**Brief**
Count how many lines in the rows below contain the string "link", treating uppercase and lowercase as different. Give only the number.

[begin Data for this task]

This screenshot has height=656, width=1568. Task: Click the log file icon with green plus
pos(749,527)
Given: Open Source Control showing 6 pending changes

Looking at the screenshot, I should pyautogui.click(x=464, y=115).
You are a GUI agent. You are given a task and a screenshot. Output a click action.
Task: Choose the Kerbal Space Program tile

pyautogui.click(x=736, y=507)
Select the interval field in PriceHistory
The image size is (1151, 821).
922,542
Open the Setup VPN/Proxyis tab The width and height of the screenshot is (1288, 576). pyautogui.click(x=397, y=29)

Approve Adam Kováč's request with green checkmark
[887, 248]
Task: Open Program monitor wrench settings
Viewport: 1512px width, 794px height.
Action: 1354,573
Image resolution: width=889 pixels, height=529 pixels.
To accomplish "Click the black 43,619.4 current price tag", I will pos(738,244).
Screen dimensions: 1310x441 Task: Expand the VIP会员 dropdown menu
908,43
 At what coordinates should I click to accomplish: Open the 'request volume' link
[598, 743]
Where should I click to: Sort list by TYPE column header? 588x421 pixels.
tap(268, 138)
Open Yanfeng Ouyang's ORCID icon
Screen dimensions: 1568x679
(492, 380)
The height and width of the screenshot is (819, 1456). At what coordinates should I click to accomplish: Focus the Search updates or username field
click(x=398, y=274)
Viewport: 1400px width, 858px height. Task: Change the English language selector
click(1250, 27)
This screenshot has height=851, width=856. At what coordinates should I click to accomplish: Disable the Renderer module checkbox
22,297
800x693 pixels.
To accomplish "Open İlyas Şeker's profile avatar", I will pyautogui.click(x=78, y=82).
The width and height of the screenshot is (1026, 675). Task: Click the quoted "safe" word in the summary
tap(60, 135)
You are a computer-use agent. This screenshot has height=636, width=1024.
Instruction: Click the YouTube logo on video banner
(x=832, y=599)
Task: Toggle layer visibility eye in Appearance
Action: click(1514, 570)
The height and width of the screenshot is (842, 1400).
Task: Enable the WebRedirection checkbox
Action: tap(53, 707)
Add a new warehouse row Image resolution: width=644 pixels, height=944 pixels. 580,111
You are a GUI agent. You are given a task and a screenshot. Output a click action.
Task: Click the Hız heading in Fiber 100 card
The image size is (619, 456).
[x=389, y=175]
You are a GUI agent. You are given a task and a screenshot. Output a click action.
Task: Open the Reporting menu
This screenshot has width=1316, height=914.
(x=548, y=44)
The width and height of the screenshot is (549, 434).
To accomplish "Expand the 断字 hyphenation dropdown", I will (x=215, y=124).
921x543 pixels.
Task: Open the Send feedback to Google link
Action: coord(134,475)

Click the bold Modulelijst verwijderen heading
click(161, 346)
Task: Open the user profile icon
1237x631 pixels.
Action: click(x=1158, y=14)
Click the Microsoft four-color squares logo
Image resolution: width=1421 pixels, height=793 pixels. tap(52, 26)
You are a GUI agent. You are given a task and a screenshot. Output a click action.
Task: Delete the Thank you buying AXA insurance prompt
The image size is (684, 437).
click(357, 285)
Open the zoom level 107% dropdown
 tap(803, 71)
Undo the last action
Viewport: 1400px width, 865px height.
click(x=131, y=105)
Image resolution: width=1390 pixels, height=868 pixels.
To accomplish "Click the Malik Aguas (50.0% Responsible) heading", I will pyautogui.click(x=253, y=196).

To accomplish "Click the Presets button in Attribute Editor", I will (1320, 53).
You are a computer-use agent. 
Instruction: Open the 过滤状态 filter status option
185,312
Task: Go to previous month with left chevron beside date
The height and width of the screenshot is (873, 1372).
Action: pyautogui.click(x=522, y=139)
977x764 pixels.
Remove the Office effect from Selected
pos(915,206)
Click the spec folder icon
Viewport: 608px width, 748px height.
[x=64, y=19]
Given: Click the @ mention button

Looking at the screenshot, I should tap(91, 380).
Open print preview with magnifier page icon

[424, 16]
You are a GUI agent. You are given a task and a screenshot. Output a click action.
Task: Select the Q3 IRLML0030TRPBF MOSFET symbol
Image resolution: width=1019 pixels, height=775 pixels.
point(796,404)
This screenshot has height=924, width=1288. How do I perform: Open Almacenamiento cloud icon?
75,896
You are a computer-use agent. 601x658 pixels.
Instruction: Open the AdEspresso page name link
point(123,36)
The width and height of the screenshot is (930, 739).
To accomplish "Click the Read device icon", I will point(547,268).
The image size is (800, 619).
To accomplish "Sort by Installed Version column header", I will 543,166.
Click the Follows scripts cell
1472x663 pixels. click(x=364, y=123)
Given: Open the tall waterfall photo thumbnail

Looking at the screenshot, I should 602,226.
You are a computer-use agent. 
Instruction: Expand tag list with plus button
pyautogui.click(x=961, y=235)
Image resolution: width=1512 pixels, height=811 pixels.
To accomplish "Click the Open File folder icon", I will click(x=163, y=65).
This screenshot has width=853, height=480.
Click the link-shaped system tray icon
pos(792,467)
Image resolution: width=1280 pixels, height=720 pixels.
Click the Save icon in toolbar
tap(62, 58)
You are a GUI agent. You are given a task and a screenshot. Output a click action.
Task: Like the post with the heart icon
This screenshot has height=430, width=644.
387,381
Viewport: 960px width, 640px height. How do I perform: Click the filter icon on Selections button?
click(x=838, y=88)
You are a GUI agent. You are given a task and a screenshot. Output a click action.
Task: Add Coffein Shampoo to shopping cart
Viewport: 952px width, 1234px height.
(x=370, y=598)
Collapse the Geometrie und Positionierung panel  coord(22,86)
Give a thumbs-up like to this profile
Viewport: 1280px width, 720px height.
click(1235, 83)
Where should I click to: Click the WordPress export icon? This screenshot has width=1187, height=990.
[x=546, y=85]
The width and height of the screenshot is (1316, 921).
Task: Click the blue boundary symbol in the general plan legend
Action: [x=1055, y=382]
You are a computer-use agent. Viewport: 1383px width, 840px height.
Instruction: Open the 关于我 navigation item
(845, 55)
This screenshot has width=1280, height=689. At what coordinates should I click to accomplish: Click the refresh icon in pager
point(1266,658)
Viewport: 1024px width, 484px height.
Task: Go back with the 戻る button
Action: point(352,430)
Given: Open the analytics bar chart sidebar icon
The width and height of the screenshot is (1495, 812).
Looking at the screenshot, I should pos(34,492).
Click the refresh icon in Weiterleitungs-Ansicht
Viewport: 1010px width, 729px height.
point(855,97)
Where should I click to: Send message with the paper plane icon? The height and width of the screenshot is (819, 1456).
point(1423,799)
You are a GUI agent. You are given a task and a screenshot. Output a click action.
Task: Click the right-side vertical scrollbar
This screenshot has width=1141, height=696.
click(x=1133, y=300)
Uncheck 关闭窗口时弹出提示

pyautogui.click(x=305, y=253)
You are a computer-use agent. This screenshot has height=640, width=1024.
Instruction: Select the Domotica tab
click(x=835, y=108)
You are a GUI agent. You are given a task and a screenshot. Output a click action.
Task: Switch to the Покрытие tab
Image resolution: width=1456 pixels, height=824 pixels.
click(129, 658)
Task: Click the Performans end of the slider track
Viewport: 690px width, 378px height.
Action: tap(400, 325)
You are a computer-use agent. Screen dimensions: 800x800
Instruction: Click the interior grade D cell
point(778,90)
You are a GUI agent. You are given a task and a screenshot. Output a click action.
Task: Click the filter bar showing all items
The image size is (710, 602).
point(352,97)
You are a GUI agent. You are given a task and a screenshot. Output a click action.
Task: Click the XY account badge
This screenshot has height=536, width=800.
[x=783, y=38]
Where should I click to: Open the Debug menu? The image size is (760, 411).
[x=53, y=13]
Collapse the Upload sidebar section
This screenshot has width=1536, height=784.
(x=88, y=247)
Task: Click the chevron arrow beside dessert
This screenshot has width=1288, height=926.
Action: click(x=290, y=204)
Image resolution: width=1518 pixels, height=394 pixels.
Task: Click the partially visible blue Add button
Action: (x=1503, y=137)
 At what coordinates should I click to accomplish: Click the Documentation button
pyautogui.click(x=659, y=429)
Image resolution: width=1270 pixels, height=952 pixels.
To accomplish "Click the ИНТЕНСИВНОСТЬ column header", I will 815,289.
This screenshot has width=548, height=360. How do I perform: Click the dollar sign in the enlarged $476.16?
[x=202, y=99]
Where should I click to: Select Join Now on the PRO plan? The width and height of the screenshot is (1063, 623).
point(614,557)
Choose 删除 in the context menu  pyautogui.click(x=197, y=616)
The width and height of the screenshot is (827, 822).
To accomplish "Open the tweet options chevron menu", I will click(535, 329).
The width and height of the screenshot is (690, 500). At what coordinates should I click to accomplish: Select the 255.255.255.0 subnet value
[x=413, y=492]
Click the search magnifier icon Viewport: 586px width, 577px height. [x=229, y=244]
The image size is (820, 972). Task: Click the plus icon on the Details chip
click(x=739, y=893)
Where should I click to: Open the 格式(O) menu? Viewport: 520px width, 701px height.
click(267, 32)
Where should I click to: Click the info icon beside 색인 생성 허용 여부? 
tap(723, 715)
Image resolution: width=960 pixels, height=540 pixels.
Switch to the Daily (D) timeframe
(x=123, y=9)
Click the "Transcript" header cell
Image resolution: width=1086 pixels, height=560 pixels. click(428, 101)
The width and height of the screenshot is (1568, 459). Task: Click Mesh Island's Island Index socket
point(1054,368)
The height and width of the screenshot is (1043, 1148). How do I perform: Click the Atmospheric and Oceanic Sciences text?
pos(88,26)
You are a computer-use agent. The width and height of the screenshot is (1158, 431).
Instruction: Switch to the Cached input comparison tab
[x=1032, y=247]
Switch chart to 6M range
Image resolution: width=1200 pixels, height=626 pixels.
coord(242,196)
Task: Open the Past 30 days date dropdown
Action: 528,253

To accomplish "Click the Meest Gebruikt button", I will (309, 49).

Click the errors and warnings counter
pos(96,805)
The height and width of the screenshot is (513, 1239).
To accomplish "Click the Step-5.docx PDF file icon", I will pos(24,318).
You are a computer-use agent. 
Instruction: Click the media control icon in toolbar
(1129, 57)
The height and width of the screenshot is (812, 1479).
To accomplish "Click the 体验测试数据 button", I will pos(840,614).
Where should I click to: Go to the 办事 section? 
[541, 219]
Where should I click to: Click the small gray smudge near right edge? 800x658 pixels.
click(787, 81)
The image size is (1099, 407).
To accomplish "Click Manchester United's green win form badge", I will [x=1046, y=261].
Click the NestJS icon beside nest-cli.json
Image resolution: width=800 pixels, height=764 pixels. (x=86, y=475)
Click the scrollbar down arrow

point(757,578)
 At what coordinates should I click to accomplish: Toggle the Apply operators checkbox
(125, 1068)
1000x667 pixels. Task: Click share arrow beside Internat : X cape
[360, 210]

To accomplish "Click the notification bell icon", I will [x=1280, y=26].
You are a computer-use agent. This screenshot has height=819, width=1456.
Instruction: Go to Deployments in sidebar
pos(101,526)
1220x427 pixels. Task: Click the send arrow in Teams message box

[end Data for this task]

**Task answer**
4